While at first glance, the Arab Peace Initiative appears to attribute responsibility to Israel, the plan is flawed on several counts as well. Its reference to the Palestinian right of return, as enshrined in UN General Assembly Resolution 194, endorses the UN’s approval of Israel’s colonization – it is incumbent upon the Palestinians to live “at peace with their neighbors” (not settler colonialists). The initiative also assumes an end to the “Arab-Israeli conflict” upon Israel’s full withdrawal from territories occupied since 1967, a solution to the Palestinian right of return, and the acceptance and establishment of a Palestinian state based on the 1967 borders. Still, neither of these clauses tackle the root issue of Israeli settler-colonialism.
Furthermore, the clause that establishes the normalization of relations with Israel “in the context of this comprehensive peace” has been completely discarded with the Abraham Accords brokered by former US President Donald Trump towards the end of his tenure. Arab countries normalizing relations with Israel is now on a par with what the international community had long established in terms of condemning “the occupation” and its violations, while ensuring its economic deals with Israel are negotiated on a different level – one which advocates for human rights rhetoric rather than implementation.

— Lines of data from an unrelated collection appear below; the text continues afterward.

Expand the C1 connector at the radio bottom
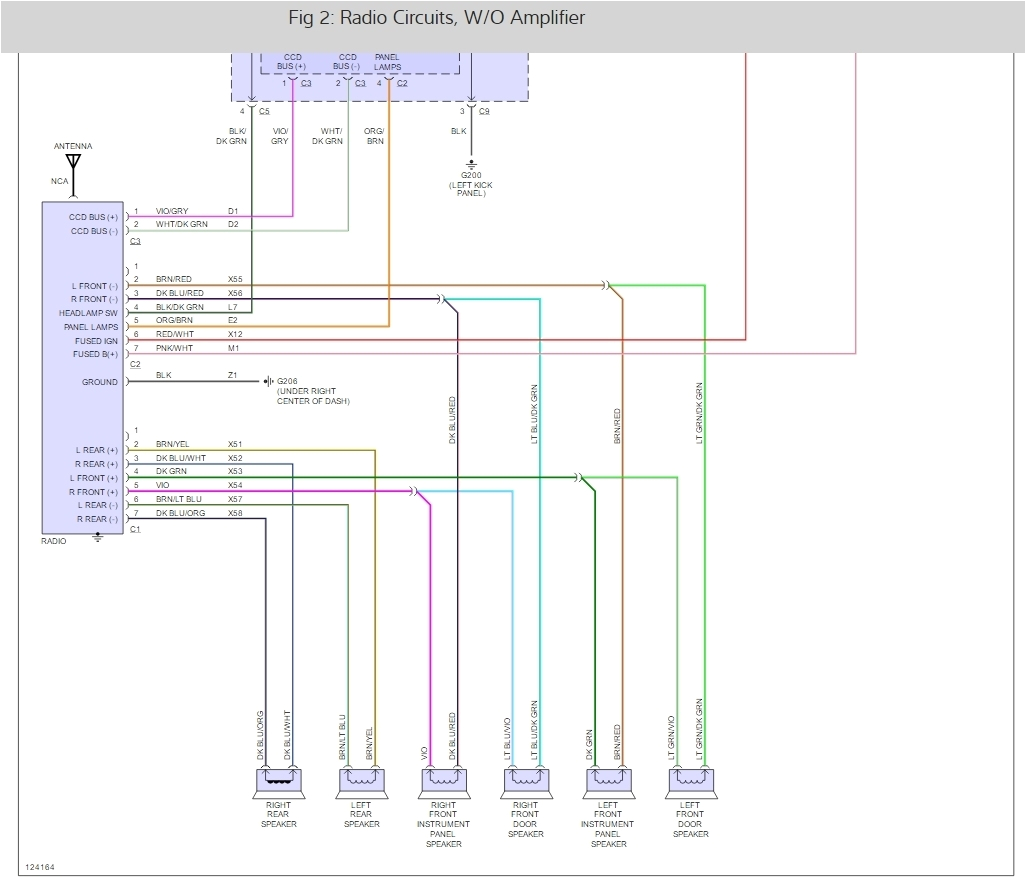The width and height of the screenshot is (1026, 882). (x=134, y=528)
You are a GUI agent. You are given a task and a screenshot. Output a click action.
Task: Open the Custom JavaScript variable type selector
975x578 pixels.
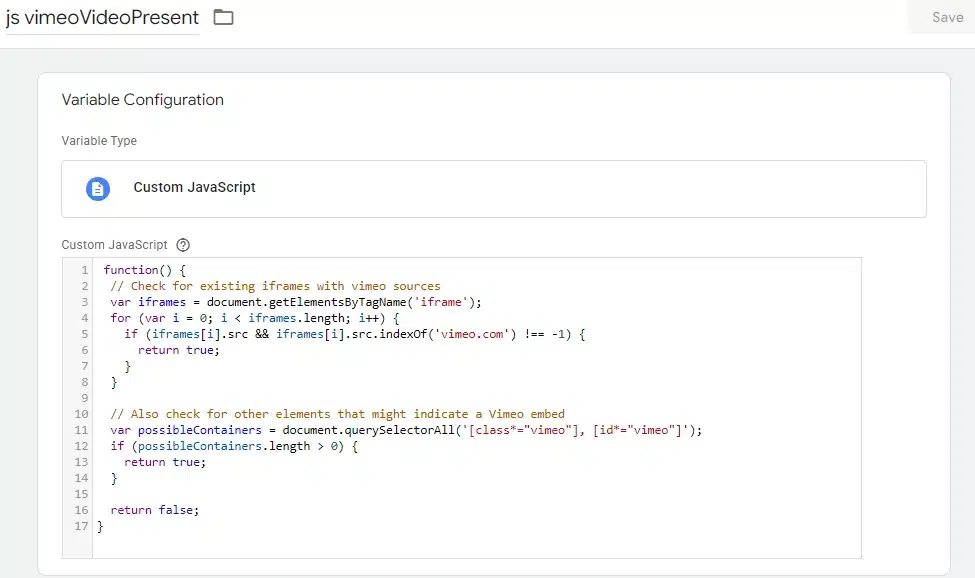493,188
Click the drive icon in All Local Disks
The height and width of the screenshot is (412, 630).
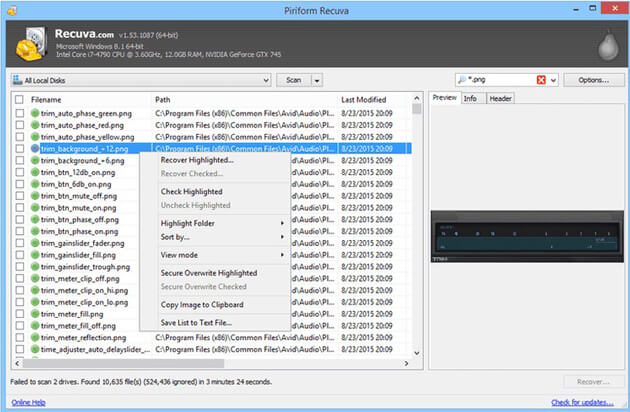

In its weakened state, the PA cannot hope to achieve a fragment of what Israel’s diplomatic allies have garnered. Had it not suited Israeli interests, there would be no concessions to slightly alleviate the Palestinian people’s hardships. Not to mention that the recent compromises come with a hefty price – fortifying security coordination between Israel and the PA.
For Abbas, security coordination may be simplified into surviving his illegitimate political rule. Israel, on the other hand, stands to gain more. Strengthening security coordination is an important factor when it comes to colonial land grab. With Palestinian resistance under tighter surveillance, not to mention arrests, imprisonment, torture, and even killings of individuals who threaten what Israel and the PA describe as “stability,” Israeli state and settler colonial violence faces less challenges on the ground.
The end result is the PA’s ongoing collaboration with Israel’s colonial expansion, as it restricts the Palestinian people’s freedom through security coordination. “We will not agree under any circumstances to a policy of managing the conflict,” PA official al-Ahmed asserted recently. But what is the PA doing, if not giving Israel and the international community a green light to manage not only “the conflict,” but also the PA’s political standing, at the expense of Palestinian land and lives?